Хрустальные дворцы архитектура сна гармонично пристраивает к воздушным замкам, а ведь именно их понастроила в последний год бодрствования царевна Софья. Впрочем, куколке, собирающейся превратиться в имаго, осуждать ли гусеницу за мечты? Когда Универсум, – если не называть эту сущность неудобным для произнесения именем, – требует платы за то, чтобы гусеница стала ослепительно красивым Князем Тьмы, самое малое, чего он сделает, это превратит ее в куколку, в Спящую Красавицу, и скажи еще спасибо, что не в Царевну Лягушку, тем более хотя бы не в Русалочку, а последнее особенно опасно, если тебя понесло в метаморфозы на датской земле.
Предикторы не заглядывают в будущее на столетия. Что понял бы молодой предиктор Тиресий в рутинной для нашего времени операции по перемене пола? Что разобрала бы в раскопках Шлимана Кассандра? Чему удивился бы древний грек Эпименид, предсказавший изгнание чумы из Афин, узнав об антибиотиках и современных средствах дезинтоксикации организма? Кстати, как раз Эпимениду однажды вздремнулось в пещере. Проснулся и вышел он из нее через полвека. Конечно, «одряхлел он во столько дней, сколько проспал лет», как пишет о том старый сплетник Диоген Лаэртский. Может, и правда: в пещере лежал, без ухода, змеи, поди, об него согревались, короче никакой гигиены, уж точно никакого хрустального дворца и внутривенного питания. Уход нужен, уход, падренька, и все будет путем.
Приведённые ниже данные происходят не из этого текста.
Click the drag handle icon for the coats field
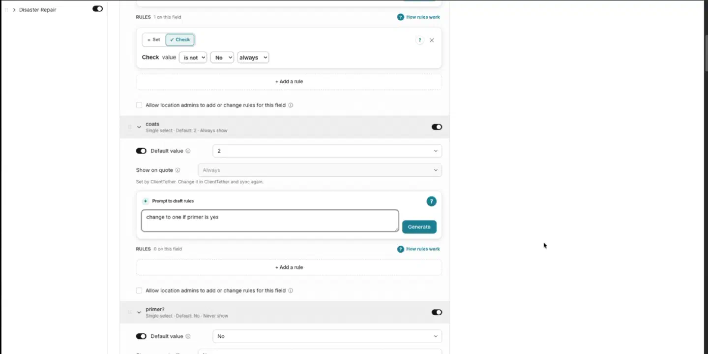Viewport: 708px width, 354px height. [x=130, y=127]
Обычно предиктор заглядывает в будущее до ближайшего кризиса, это самое большее лет двадцать, ну, немного дальше, – а что там потом, так не лучше ли решать проблемы по мере их поступления? Если ясно, что в ближайшие двадцать лет никакие спящие не проснутся и своим вторжением в мир его не возмутят – нечего пока о них тревожиться. Голландскому шахматисту в Штатах нынче свое настоящее впервые было куда интересней любого чужого будущего. Южноафриканский любитель отливного серфинга то ли катался в отливе на Мышегорьевском пляже под Кейптауном, то ли курил какой-то слабый наркотик, и заметных признаков жизни не подавал. Татарская пророчица, как обычно, была себе на уме. Заглядывать в будущее на тридцать лет? Хватит и тех неприятностей, что сегодня есть.
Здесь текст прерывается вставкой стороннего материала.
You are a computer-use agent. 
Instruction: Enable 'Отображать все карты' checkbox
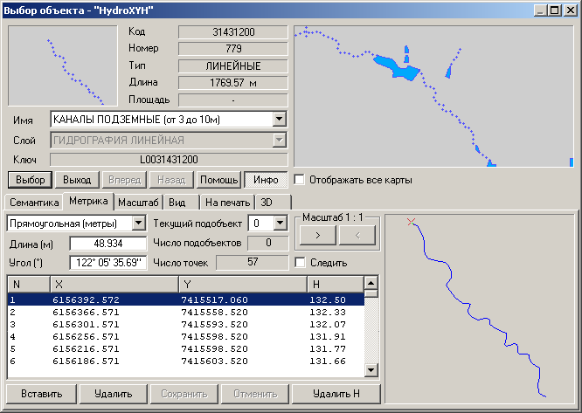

Но если древние боги острова Буяна и его призраки от камней донжона оторваться не могли, то сущности более подвижные, вроде призрака датского адмирала и старого голландского художника, иной раз к ложу царевны приходили. Призракам, в отличие от предсказателей, привычно ожидать столетиями, что они заинтересуют кого-то, и еще дольше приходится ждать, что появится кто-то, кому интересны они. Адмирал, уставший от призывов тех, кому сам был задаром не нужен, но требовались его хорошо притопленные миллионы флоринов, от людской жадности устал. В земной жизни только и выпало ему удачи, что попасть в добрый час на прием к вкусно подпившему русскому царю, получить от него фартовую филькину грамоту на балтийское каперство да полгода с успехом поработать по основной профессии. Его «Веселая невеста» по сей день лежала на дне морском между Борнхольмом и Буяном, про нее фильмы снимались, до призрачных ли кинофильмов было призраку? Даже заинтересуйся он таковыми, никогда не смог бы он совместить того скомороха с экрана, с собою, настоящим пиратом. К тому после долгих лет заключения адмиралу в замке Галль вырезали язык, а потом удавили. Теперь скучал он в медленных коридорах столетий, появление русской царевны в его замке на Роделанде было каким-никаким, а событием. Говорить он с ней он все равно не мог, хотя русский и понимал. Но даже не спи она – все равно говорить бы с ней оказалось не о чем, так что адмирал всего лишь коротал века возле спящей красавицы. Ему шел пятый век, а в таком возрасте адмиралам любые женщины кажутся красавицами.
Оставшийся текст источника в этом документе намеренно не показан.